Of course POV-ray can only produce the individual frames for an animation. You will need to use a utility to convert these to a true movie file. I use QuickTime Pro, and it works pretty well. The best way to look at the animation is to loop the animation back and forth continuously. In QT Pro, choose ‘loop back and forth’ from the Movie menu.

Other comments

Data output

The reason for including screen.inc is to allow data to be output to the file. This works very nicely. Presently only a few values are output, and there is no choice as to what to print. I need to spruce this up a bit.

The maths

This was a bit more complex than I thought. The basic equations are those of Champagne of course, but there is a basic complication in display holography which is not normally mentioned. In a conventional optical system, the ‘pupil’ is normally given, and the principal ray is that which goes through the center of the pupil. So we can apply the equations and get the answer. In a display hologram, we don’t know where the pupil will be. In other words, the precise spot on the hologram that the observer looks through is not fixed. If the wavelength is changed, the image will shift, and the observer will be looking through a different part of the hologram in order to see the same image point. The same happens of course if the observer moves. That point is the center of our optical system.

So before using the elegant equations of Champagne, I had to use an iterative method (Newton’s approximation) to find the principal ray. Only then could I apply the equations. This process has to be repeated for each point in a grid.

I will detail the mathematical background in another article soon.

Divisions by zero

I have caught a few cases where division by zero occurs, e.g. when obj_dist = 0. In this case I use the simple trick of giving it a very small distance. (I think I am showing that I am not a real programmer!) I appreciate any more cases of such errors, as well as suggestions of better ways to avoid them.


This is set as a simple set of two lights, which can be changed.

Things to do

Short term

  • Check angles for points in −z region
  • Group items better as macros in holopov.inc
  • Improve data display
  • Provide option for a solid looking cube, rather like ball and sticks, as now.
  • Provide a user-friendly GUI. It is important that this is portable, and
    more or less device independent. I am presently trying out Revolution

Longer term

  • Show a ‘real’ object and its image, not just grid points or cubes
  • Incorporate conventional optics (like a field lens) to modify image

4 Responses to “HoloPov: A previsualization program for holographers (version 0.5)”

  • Hi Kaveh. It was good to see you at the holography meeting. I didn’t see this comment box the first time. HoloPov really is unique in my opinion. I have other software which handles grating calculations, but not like this.
    I have been thinking that it would be extremely useful to add the ability to do RCWA calculations, and model diffuse surfaces using Torrance-Sparrow or Oren-Nayar models. This would require a huge processing overhead of course but make it possible to simulate diffraction from optically rough surfaces. It would also be a difficult programming task. I wonder whether you had considered this possible.

    Best wishes,

  • Hi Tristram. Yes, it was good to see you and talk to you again, after the Museum meeting when we first met.

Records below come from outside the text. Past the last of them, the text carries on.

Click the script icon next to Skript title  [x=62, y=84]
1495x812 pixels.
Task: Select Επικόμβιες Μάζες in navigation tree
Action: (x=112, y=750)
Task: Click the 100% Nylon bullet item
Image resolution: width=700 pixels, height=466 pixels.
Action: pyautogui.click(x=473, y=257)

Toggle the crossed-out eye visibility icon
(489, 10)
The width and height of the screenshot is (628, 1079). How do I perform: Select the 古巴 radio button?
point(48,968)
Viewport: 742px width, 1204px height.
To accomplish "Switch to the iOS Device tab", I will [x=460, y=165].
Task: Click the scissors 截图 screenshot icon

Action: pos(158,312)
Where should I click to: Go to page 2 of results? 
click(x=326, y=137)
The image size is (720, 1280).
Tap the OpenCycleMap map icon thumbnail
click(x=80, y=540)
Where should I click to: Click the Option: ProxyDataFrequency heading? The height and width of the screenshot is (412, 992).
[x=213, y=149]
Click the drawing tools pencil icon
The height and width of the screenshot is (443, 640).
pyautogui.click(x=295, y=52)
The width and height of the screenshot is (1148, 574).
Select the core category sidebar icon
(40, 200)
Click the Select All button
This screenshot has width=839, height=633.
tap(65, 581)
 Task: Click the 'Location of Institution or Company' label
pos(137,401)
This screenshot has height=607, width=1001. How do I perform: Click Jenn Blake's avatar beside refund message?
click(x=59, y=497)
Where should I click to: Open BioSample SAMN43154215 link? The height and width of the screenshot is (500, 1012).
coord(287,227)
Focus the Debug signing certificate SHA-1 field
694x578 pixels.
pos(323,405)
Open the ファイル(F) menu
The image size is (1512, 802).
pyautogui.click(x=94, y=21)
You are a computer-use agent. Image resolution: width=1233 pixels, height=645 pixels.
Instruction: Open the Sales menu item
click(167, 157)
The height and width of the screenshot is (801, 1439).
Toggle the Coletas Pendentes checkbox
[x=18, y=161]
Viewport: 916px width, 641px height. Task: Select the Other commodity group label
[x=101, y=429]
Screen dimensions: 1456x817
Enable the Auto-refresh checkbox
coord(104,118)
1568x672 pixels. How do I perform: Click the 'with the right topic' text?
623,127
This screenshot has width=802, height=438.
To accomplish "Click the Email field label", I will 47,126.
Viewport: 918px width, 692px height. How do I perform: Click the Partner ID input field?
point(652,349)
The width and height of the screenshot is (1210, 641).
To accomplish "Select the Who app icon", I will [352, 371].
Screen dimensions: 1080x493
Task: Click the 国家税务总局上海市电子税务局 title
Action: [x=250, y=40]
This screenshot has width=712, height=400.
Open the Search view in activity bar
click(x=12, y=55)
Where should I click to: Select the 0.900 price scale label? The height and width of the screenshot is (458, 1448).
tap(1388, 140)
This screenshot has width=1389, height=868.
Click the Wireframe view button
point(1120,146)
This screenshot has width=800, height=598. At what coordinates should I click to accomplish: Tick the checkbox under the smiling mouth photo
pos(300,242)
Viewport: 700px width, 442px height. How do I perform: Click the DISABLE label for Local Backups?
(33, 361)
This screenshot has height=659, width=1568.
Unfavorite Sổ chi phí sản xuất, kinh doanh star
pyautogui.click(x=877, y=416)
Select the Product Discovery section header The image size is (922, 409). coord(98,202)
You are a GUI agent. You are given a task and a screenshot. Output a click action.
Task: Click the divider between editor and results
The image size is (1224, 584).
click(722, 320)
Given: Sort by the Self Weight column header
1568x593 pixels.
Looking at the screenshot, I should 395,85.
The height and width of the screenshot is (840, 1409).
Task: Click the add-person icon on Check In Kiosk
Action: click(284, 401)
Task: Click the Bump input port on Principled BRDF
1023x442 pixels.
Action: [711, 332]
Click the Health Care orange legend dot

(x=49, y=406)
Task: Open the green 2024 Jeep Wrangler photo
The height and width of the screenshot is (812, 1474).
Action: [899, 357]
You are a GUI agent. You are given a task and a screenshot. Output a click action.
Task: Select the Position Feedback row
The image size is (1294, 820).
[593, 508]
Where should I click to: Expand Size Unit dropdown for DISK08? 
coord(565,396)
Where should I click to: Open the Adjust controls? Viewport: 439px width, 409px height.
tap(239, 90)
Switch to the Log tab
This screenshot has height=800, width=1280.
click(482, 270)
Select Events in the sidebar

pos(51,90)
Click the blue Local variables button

    This comment box is new, since we moved Hoographer to WordPress. That is why you did not see it!!

    I have to say I will need to pass on your suggestion as it is out of my abilities. Also it has been a while since I messed with the code. I am really happy that at least one person is using this software successfully. 😉

    On the positive side, before long I should have a good GUI for this, so you just push buttons and sliders to make changes…

  • Hello Kaveh,

    I was thinking on trying holopov… is there any new version or the GUI you mentioned? Thanks.

  • Thanks for the reminder Arturo. It will come, but can’t say when. I have had a colleague rewrite my “Batch Commander” software which should do this well. Keep reminding me!!!